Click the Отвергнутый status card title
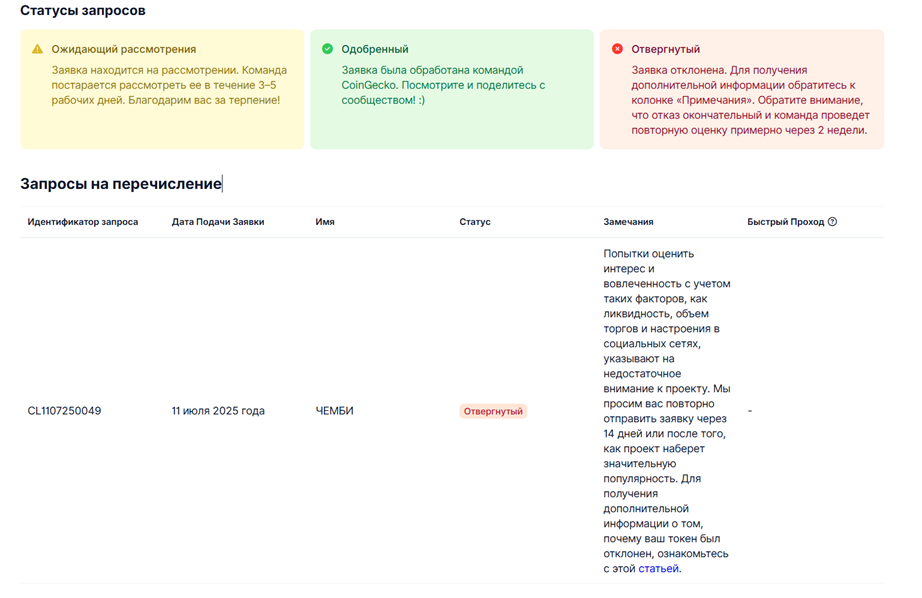The height and width of the screenshot is (598, 922). 666,49
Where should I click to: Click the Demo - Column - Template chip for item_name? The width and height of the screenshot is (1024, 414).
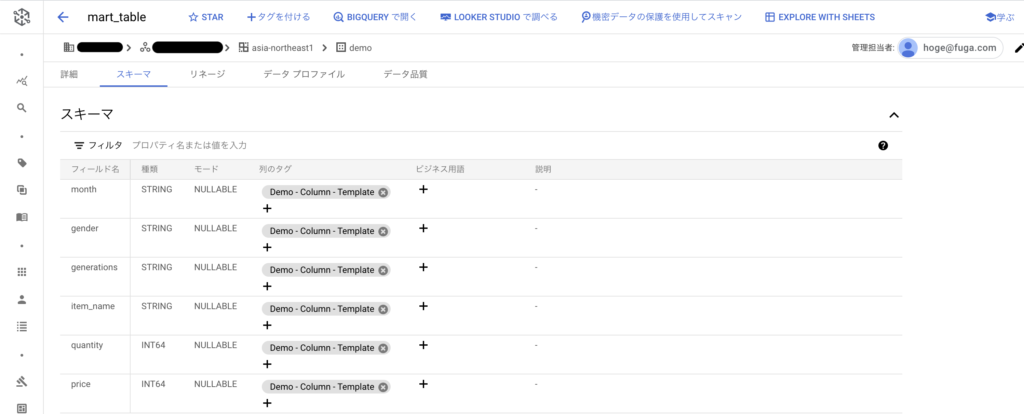pos(321,309)
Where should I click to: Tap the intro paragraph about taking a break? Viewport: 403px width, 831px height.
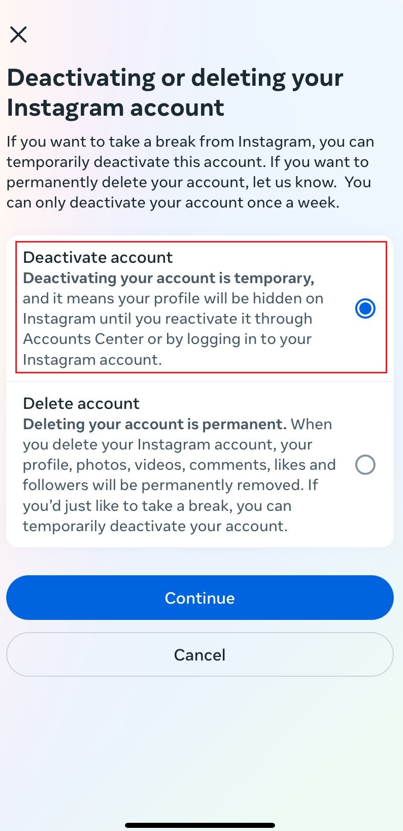click(x=190, y=173)
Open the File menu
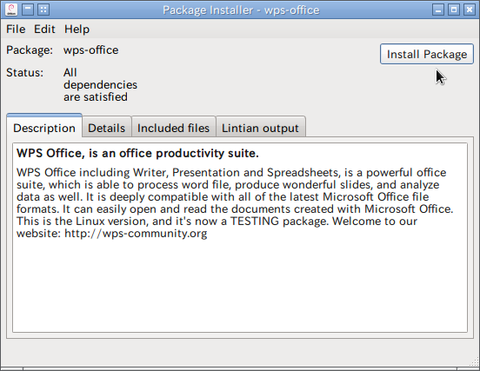480x371 pixels. (16, 29)
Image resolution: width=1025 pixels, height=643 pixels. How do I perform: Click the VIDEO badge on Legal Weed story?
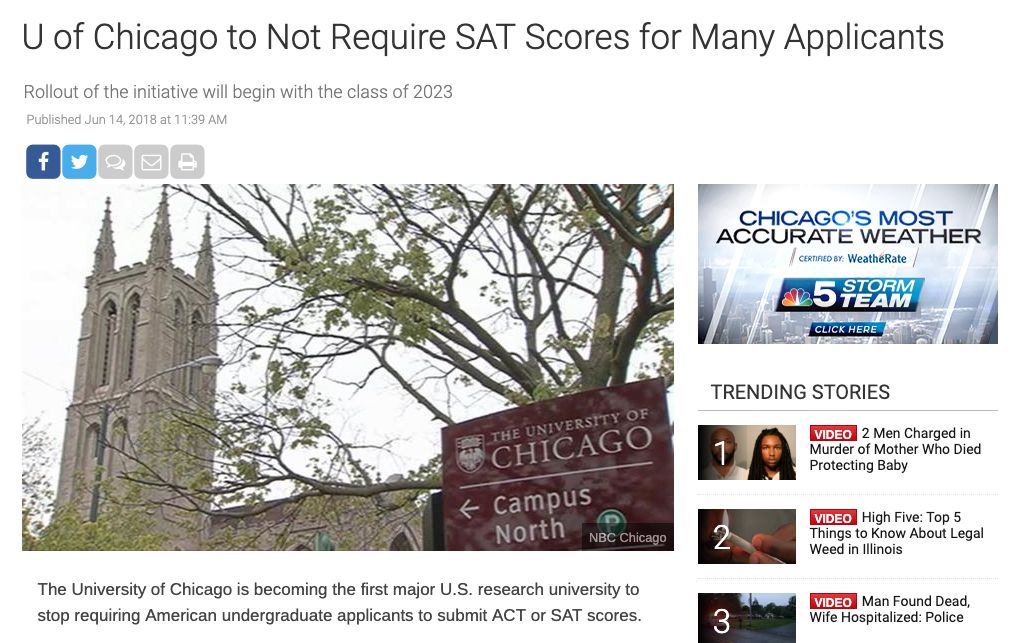pyautogui.click(x=833, y=518)
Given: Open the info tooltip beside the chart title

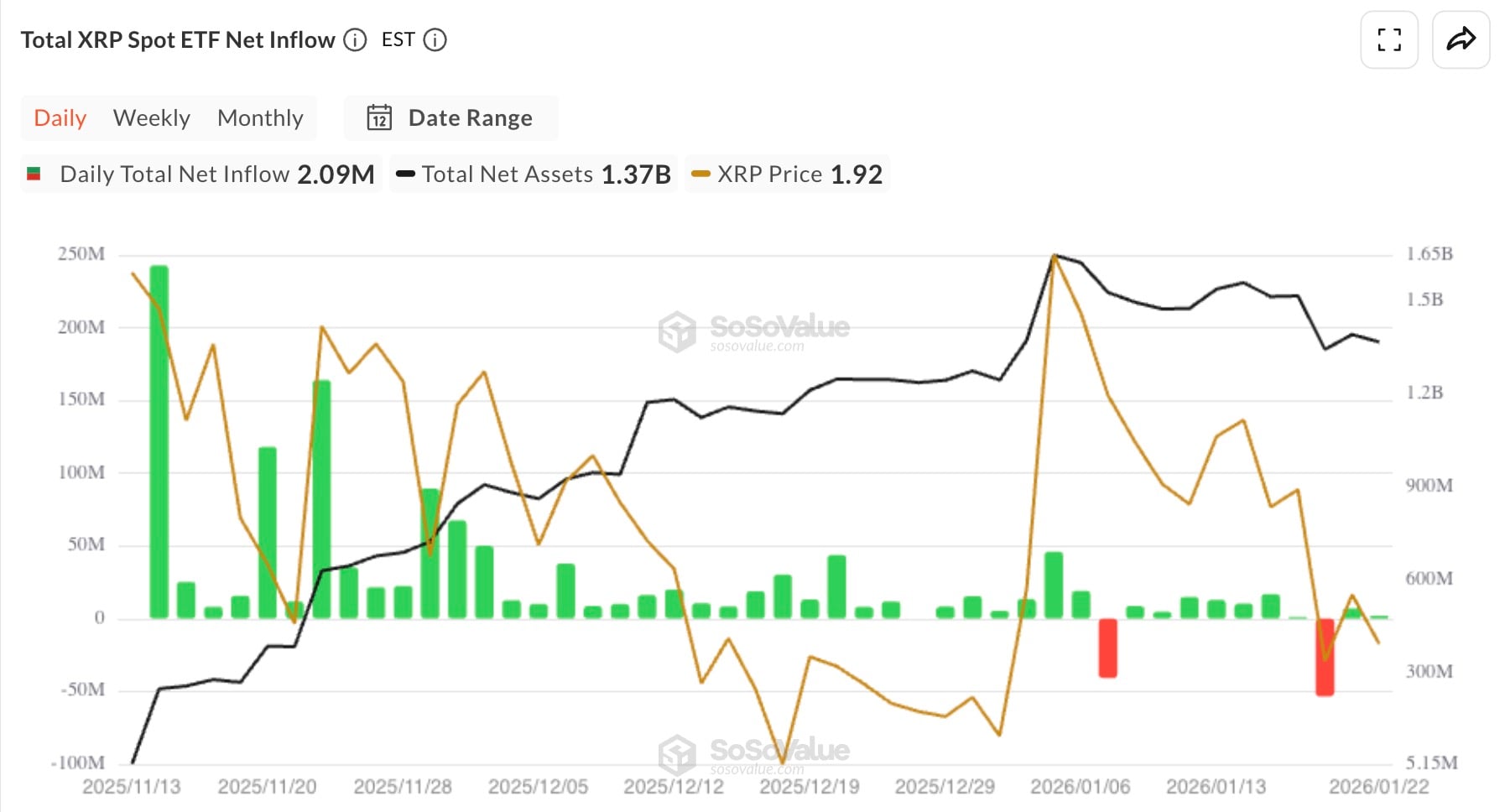Looking at the screenshot, I should (355, 39).
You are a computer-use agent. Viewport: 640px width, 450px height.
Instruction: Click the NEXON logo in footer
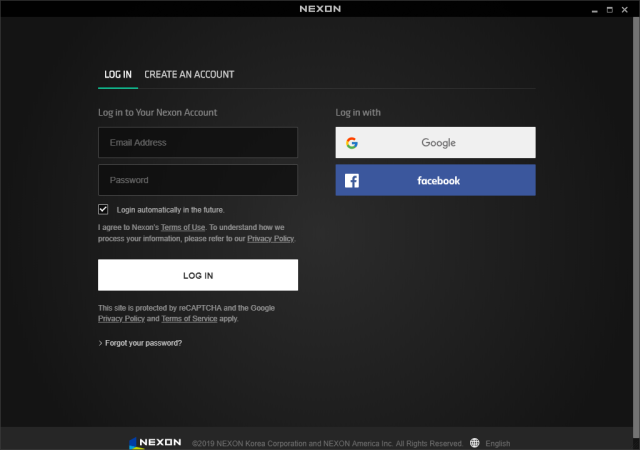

--------

** EXERCISE DETAILS **
Leave out every picture, and copy exactly the lines from the line that contains "Image resolution: width=1025" through the end of the material.

** SOLUTION **
Image resolution: width=1025 pixels, height=643 pixels. How do I perform: Click the VIDEO badge on Legal Weed story?
pyautogui.click(x=833, y=518)
Given: Open the info tooltip beside the chart title

Looking at the screenshot, I should (355, 39).
You are a computer-use agent. Viewport: 640px width, 450px height.
Instruction: Click the NEXON logo in footer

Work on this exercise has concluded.